HEK293T cells were seeded in 12-well plates and co-transfected with plasmids expressing HIV-1 FLAG-tagged HIV-1 Vpr.wt or mutant proteins and GFP marker protein. 48 h post transfection, the cells were trypsinized, washed twice with PBS, fixed with 70% ethanol overnight, washed twice with PBS and stained with propidium iodide. GFP and propidium iodide fluorescence of the cells was analyzed by flow cytometry (BD LSRII). Data were analyzed using FlowJo software (Tree Star Inc., Ashland, OR). One-way ANOVA analysis was performed within GraphPad Prism 9.

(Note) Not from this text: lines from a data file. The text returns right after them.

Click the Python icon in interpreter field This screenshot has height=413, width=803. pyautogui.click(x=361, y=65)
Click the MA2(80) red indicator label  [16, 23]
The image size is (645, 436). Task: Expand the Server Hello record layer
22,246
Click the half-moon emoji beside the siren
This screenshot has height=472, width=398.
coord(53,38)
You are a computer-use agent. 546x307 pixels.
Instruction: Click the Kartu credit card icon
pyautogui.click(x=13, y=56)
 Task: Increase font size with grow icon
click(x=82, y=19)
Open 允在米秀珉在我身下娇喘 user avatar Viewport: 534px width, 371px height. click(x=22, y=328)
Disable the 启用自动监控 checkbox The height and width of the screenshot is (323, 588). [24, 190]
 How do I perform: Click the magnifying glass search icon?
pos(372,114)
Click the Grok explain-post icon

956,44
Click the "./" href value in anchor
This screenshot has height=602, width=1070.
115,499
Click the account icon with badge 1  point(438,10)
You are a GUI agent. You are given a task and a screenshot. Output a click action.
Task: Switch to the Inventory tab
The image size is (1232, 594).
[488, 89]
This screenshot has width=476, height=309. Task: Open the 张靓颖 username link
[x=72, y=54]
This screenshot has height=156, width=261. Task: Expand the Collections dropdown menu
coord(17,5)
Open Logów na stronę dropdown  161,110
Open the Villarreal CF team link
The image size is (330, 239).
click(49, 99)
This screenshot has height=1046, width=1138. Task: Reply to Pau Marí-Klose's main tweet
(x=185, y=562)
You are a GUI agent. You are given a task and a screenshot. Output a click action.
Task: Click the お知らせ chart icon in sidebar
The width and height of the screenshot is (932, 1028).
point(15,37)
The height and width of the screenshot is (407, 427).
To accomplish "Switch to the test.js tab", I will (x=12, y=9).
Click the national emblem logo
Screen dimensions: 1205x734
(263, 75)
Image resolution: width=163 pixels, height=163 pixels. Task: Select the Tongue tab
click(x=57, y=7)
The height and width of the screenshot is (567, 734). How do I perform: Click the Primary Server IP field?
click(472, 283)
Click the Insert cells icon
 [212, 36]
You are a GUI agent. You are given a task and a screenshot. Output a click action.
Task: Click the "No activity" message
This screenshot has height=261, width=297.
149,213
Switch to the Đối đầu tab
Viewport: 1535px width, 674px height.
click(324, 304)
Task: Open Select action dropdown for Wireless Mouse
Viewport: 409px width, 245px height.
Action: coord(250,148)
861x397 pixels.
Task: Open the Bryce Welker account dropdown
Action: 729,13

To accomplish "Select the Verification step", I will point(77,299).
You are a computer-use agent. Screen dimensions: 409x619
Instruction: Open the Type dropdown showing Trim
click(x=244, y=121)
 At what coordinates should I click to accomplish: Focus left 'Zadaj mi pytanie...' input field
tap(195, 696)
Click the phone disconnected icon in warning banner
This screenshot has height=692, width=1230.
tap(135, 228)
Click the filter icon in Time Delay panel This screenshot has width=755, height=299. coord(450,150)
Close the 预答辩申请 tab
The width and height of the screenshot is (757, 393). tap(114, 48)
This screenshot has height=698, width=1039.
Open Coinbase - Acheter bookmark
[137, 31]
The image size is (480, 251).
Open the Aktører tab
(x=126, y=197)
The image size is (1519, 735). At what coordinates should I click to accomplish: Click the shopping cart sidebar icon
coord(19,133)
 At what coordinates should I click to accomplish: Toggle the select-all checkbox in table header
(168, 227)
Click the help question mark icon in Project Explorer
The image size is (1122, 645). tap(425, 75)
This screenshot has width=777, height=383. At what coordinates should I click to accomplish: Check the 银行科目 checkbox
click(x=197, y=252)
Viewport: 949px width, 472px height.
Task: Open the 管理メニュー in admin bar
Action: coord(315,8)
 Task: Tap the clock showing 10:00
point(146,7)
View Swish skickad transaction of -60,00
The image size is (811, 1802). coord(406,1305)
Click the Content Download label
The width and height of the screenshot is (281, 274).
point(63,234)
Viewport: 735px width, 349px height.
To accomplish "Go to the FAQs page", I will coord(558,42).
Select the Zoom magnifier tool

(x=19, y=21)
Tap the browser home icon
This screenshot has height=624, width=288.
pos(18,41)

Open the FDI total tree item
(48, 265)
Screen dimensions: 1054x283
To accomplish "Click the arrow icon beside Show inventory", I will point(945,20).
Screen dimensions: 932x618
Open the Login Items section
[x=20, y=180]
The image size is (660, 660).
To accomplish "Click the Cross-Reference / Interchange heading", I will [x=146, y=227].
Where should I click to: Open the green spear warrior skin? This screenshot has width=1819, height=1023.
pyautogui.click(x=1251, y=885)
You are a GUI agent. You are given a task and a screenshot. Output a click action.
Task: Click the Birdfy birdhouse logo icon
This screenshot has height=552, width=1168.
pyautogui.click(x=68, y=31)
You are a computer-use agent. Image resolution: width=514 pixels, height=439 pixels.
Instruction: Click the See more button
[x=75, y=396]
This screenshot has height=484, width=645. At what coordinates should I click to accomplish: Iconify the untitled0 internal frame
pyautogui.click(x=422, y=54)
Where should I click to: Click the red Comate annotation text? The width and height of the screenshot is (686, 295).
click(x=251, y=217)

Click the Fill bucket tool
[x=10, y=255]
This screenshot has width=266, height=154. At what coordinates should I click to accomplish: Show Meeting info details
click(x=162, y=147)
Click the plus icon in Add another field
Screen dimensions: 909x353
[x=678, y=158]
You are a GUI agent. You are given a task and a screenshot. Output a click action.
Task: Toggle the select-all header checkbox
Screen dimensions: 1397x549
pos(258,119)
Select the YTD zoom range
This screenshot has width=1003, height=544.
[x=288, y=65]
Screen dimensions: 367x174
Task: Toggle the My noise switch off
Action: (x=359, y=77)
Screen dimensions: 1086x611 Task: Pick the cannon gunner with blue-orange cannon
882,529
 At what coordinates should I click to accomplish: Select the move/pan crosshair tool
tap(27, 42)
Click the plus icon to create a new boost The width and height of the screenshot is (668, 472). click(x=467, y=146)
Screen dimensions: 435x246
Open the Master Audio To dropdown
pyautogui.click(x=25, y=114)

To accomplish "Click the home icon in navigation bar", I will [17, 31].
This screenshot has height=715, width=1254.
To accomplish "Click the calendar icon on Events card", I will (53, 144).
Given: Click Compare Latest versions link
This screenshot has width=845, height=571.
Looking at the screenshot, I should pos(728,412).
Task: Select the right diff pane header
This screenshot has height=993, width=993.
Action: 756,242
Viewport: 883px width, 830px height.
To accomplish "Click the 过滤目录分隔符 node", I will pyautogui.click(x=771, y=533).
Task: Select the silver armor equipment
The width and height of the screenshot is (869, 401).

Analytical gel filtration column chromatography

One hundred μl of proteins at 20 μM (hHR23AFL, VprFL/hHR23AFL complex, UNG2, an equimolar mixture of hH23AFL and UNG2 or VprFL/hHR23AFL complex and UNG2) or 60 μl of proteins at 21 μM (DCAF11057–1396, hHR23AFL, Vpr1–79/hHR23AFL complex or an equimolar mixture of Vpr1–79/hHR23AFL complex and DCAF11057–1396) was injected onto a 24-ml analytical Superdex75 column (equilibrated in 25 mM sodium phosphate, 150 mM NaCl, 5% glycerol, 1 mM DTT and 0.02% NaN3) at a flow rate of 0.5 ml/min. Each peak was concentrated and analyzed by SDS–PAGE with Coomassie Blue staining.

Isothermal titration calorimetry (ITC)

Experiments were performed using a MicroCal PEAQ-ITC calorimeter (Malvern). Proteins were dialyzed overnight against 20 mM sodium phosphate buffer, pH 7.4, 100 mM NaCl and concentrated in an Amicon concentrator (EMD Millipore). NusA–Vpr1–79 protein (8.5 µM) was placed in the sample cell and either Trx-hHR23AFL or DCAF11045–1396/DDB1 proteins (100 μM) were added in aliquots at 18 °C. Data analyses were performed with the PEAQ-ITC analysis software.

Reporting summary

Further information on research design is available in the Nature Research Reporting Summary linked to this article.